I stumbled across a very peculiar problem, shared state handling. In Flutter you have StatefulWidgets, that hold state. Now how do you access state from another component? The answer was not so easy. I found some answers on StackOverflow and Medium. It looks like to me that there isn’t one, clear and preferred way to be able to access state from other StatefulWidgets. Not sure how this will hold with larger apps that have a lot of StatefulWidgets.

I implemented the answer where you don’t make your State private by renaming it and letting it start with a capital letter and not an underscore (if it starts with an underscore, it’s considered private within Flutter). Let’s say we have a parent component Parent and a child component Balance that is created by the parent component.

Instead of creating the following StatefulWidget with a private State,

balance.dart private state

we create one with a public State that can be obtained in the parent.

balance.dart public state

This way when we create the StatefulWidget, we can create it with a key for which we hold a reference in the parent component. Balance(key: _balance) where _balance is obtained by final GlobalKey<BalanceState> _balance = GlobalKey();. This enables us to call a public method that lives in the child component by calling the currentState on that GlobalKey reference _balance.currentState.somePublicMethod().

There are probably better ways to resolve this, but for my application, this was a clean and least invasive way to get things done without refactoring code.

✘ Android Release

You obviously want to deploy your app after development right, this should be easy to do. And it is for iOS, but you will have to do some changes to get it right for Android. This was already done right with React Native, so I peeked at the build.gradle of the React Native project and stole some lines.

I was having difficulties with the setup of signed Android apps and multiple building flavors. After some searching through GitHub issues and some debugging, I ended up adding the following things to the build.gradle in the app folder. Note that the following file only contains what I have added.

added method to build.gradle

You will also need to create a key.properties in the android folder that contains the following filled fields. This will enable Flutter to build signed Android apps that are ready to be uploaded to the Play Store.

storePassword=
keyPassword=
keyAlias=
storeFile=release.keystore

TL;DR

That’s all! Flutter really makes it easy to start working on, and test your Android and iOS app. It is very clean with the everything is a widget philosophy and automated screenshots are very practical with the screenshots package. Biometric authentication is also very easy to implement. Testing also has never been easier, as well as getting your launcher icons right with the flutter_launcher_icons package.
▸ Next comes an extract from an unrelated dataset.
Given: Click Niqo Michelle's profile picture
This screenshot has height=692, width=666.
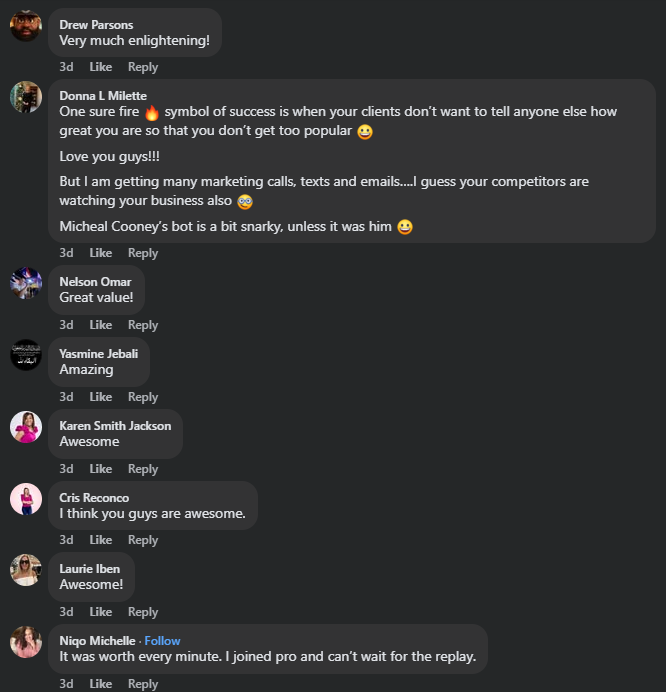Looking at the screenshot, I should pyautogui.click(x=26, y=642).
Shared state management is not so convenient as it should be and some Android build.gradle knowledge is needed to create production builds.

I would really recommend Flutter if the app you are building is small or medium in size. Flutter makes a lot of things much easier and makes your apps more structured and readable. In my opinion, it’s not quite ready to tackle the behemoths of apps that require massive amounts of state, but Flutter is heavily worked on so it will surely get there someday.